Models are defined in src/config.py and trained together:

  • Logistic Regression (baseline)
  • Random Forest
  • Gradient Boosting

Evaluation focuses on:

  • ROC-AUC
  • Precision / Recall (with explicit decision-threshold tuning)
  • Confusion Matrix

How to Run

# 1. Create and activate a virtual environment
python -m venv venv
source venv/bin/activate        # Windows: venv\Scripts\activate

# 2. Install dependencies
pip install -r requirements.txt

# 3. Train all models (downloads the dataset, saves artifacts to models/)
python src/train.py

# 4. Evaluate and regenerate report plots in reports/
python main.py

# 5. Launch the dashboard
streamlit run api/app.py

Results

Metrics below are for the churn class (1) on a held-out test set of 101,042 customers, evaluated at the default 0.50 threshold. Full output is reproducible with python main.py.

Model ROC-AUC Precision Recall F1 Accuracy Suggested threshold (max F1)
Logistic Regression 0.909 0.89 0.82 0.85 0.84 0.354
Random Forest 0.953 0.90 0.98 0.94 0.93 0.180
Gradient Boosting 0.951 0.90 0.97 0.93 0.92 0.185

Random Forest is the strongest model and is the dashboard default (DEFAULT_MODEL in src/config.py). The two tree ensembles materially outperform the linear baseline, mainly on recall. The forest is depth-limited (max_depth=12, min_samples_leaf=50) to keep the artifact small without sacrificing accuracy.
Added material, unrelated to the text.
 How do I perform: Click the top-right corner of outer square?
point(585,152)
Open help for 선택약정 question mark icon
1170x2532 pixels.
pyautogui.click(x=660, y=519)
Note on the very high Random Forest recall (845 false negatives / 56,099). This dataset is quasi-synthetic and contains very strong, near-deterministic signals (e.g. Support Calls and Payment Delay). The headline numbers should be read with that in mind rather than as evidence of production-grade performance; on real customer data, expect lower and noisier metrics.

Model Performance (Logistic Regression)

ROC-AUC 0.909. Confusion matrix (rows = actual, cols = predicted):

Pred 0 Pred 1
Actual 0 39,040 5,903
Actual 1 9,947 46,152

Model Performance (Random Forest)

ROC-AUC 0.953. Confusion matrix:

Pred 0 Pred 1
Actual 0 38,683 6,260
Actual 1 845 55,254

Model Performance (Gradient Boosting)

ROC-AUC 0.951. Confusion matrix:

Pred 0 Pred 1
Actual 0 38,800 6,143
Actual 1 1,742 54,357

Business Implications

The decision threshold is tuned on the precision/recall tradeoff (see the "Threshold Tuning" plots produced by main.py) rather than left at the default 0.5. The chosen operating point is stored in src/config.py (DECISION_THRESHOLD) and is used consistently by both evaluation and the dashboard, so the retention team acts on the same risk bands the model was validated against. The max-F1 suggestions above (0.18–0.35) flag more at-risk customers than the 0.50 default, trading a little precision for higher recall — appropriate when a missed churner costs more than a wasted retention offer.